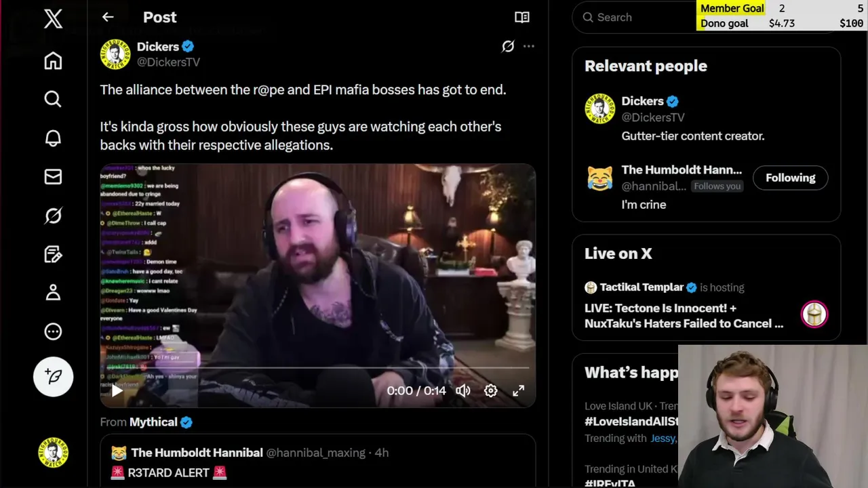Go to Home in sidebar
The height and width of the screenshot is (488, 868).
pos(53,60)
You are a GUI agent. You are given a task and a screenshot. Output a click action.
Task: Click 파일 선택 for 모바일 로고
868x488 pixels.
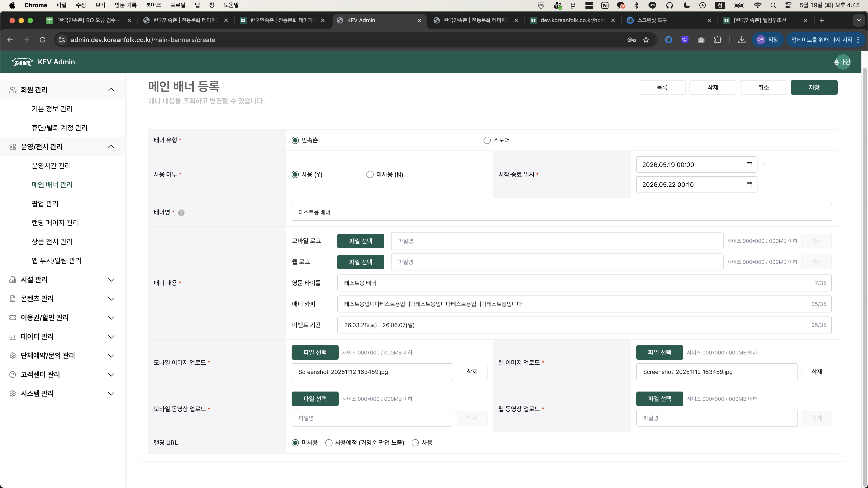point(361,241)
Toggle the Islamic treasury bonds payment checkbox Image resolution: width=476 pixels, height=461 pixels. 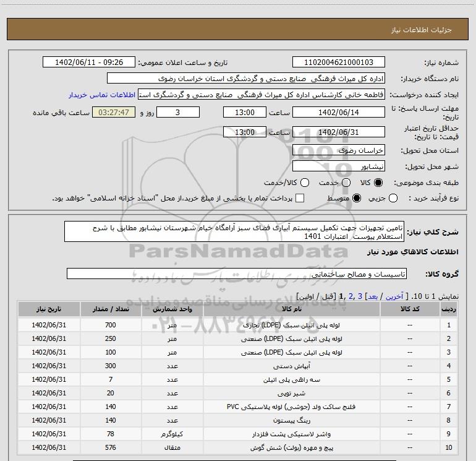coord(300,199)
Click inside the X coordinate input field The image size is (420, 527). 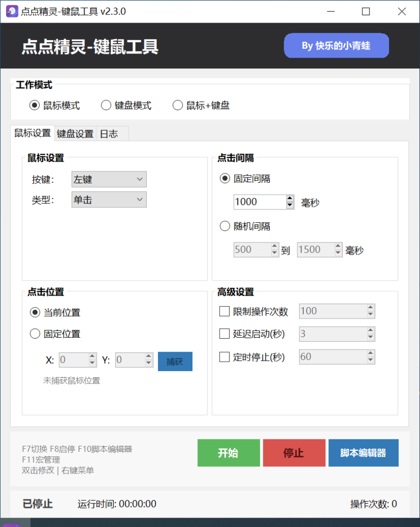pos(74,360)
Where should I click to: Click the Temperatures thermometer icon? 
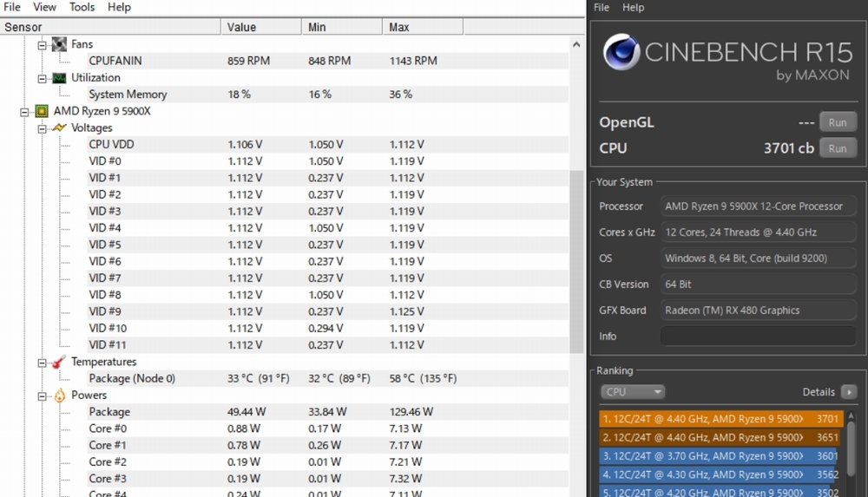click(x=59, y=362)
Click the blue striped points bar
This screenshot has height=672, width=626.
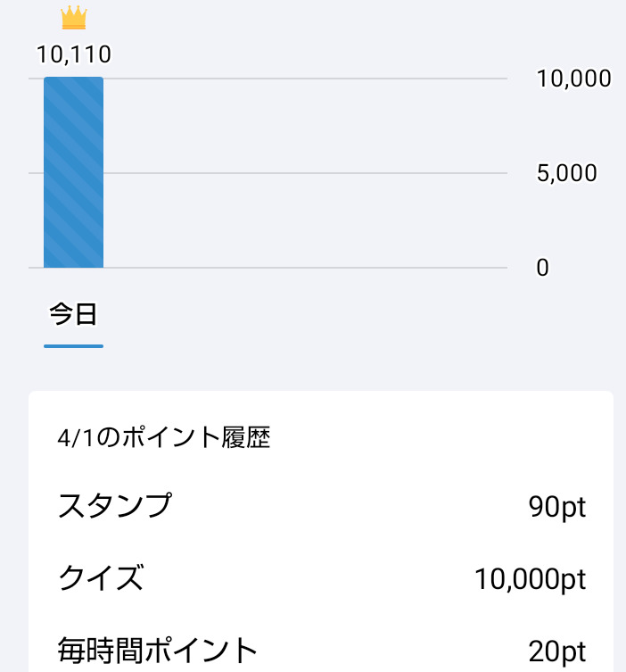click(74, 172)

__WORK REQUIRED__
Set down the lines from the one containing "Where should I" through the last line of the records above, both included, exactly as they appear and with no other text. Pictures should not be set down.

__RESPONSE__
Where should I click to: Click the Temperatures thermometer icon? 
click(x=59, y=362)
Click the blue striped points bar
This screenshot has height=672, width=626.
click(74, 172)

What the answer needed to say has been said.